REQUIRED TASKS:
1) List the three diets fed to the mares in the rhabdomyolysis abstract below, with the abbreviation for each.
2) Reproduce the part of the rhabdomyolysis abstract below that lies between "To determine if" and "design was repeated.", inclusive, word for word.

TEXT SHOWN:
# # # # # # #

Effect of fitness on glucose, insulin and cortisol responses to diets varying in starch and fat content in Thoroughbred horses with recurrent exertional rhabdomyolysis.

Author information

1
University of Minnesota Veterinary Medical Center, USA. cjfinno@ucdavis.edu

Abstract

REASONS FOR PERFORMING STUDY:

Recurrent exertional rhabdomyolysis (RER) occurs in fit, nervous Thoroughbreds fed high nonstructural carbohydrate (NSC) diets. Clinical signs are diminished by feeding low NSC, high fat diets; however, the mechanism is unclear.

OBJECTIVE:

To determine if the glucose, insulin and cortisol response to isocaloric diets varying in fat and NSC availability differ in fit vs. unfit Thoroughbreds with RER.

MATERIALS AND METHODS:

Four fit (10 weeks treadmill training) RER Thoroughbred mares were exercised and fed 3 isocaloric (121 MJ/day) diets in a 5 day/diet block design. Two high NSC concentrates, sweet feed (SF) and a processed pelleted feed (PL) and a low starch high fat feed (FAT) were used. After 24 h of rest and a 12 h fast, horses ate half their daily concentrate. Blood sampled for [glucose], [insulin] and [cortisol] was obtained before, immediately after and at 30-60 min intervals for 420 min. After 3-6 months detraining period, the block design was repeated.

RESULTS:

Results for SF and PL were similar. Regardless of diet, cortisol was higher in fit vs. unfit horses. Fit horses on SF/PL had higher post prandial [insulin] and insulin:glucose ratio than unfit horses. FAT resulted in lower post prandial [glucose] and [insulin] vs. SF/PL. Higher [insulin] in fit vs. unfit horses was not seen on the FAT diet.

CONCLUSIONS:

Increased post prandial [glucose], [insulin] and [cortisol] induced by high NSC, but not high fat, feeds are enhanced by fitness in RER horses. This combination may trigger rhabdomyolysis through increased excitability in RER Thoroughbreds.

# # # # # # #

INFORMATION SHOWN:
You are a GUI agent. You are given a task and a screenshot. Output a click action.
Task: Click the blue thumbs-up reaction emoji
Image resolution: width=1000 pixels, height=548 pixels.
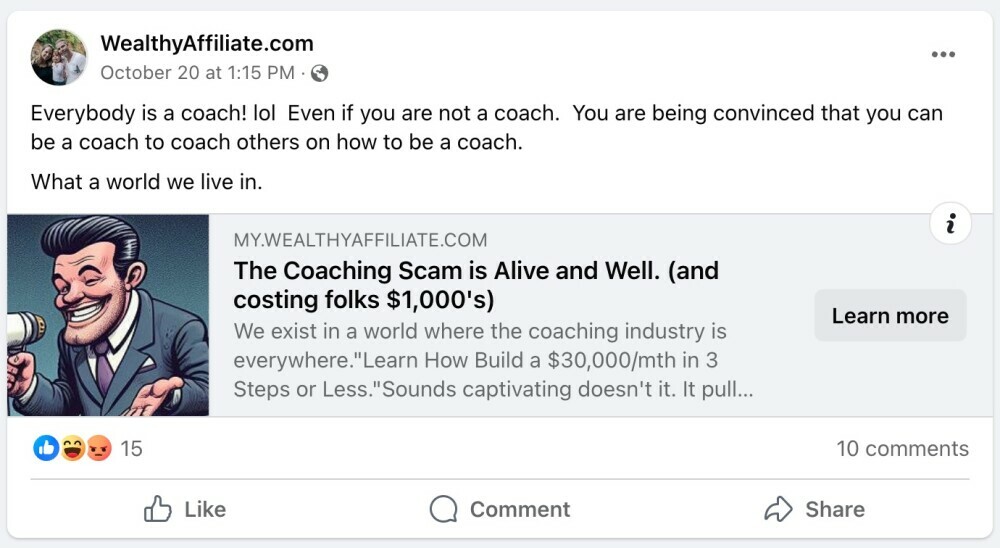[46, 449]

# # # # # # #

ANSWERS PER TASK:
1) Sweet feed (SF), processed pelleted feed (PL), low starch high fat feed (FAT)

2)
To determine if the glucose, insulin and cortisol response to isocaloric diets varying in fat and NSC availability differ in fit vs. unfit Thoroughbreds with RER.

MATERIALS AND METHODS:

Four fit (10 weeks treadmill training) RER Thoroughbred mares were exercised and fed 3 isocaloric (121 MJ/day) diets in a 5 day/diet block design. Two high NSC concentrates, sweet feed (SF) and a processed pelleted feed (PL) and a low starch high fat feed (FAT) were used. After 24 h of rest and a 12 h fast, horses ate half their daily concentrate. Blood sampled for [glucose], [insulin] and [cortisol] was obtained before, immediately after and at 30-60 min intervals for 420 min. After 3-6 months detraining period, the block design was repeated.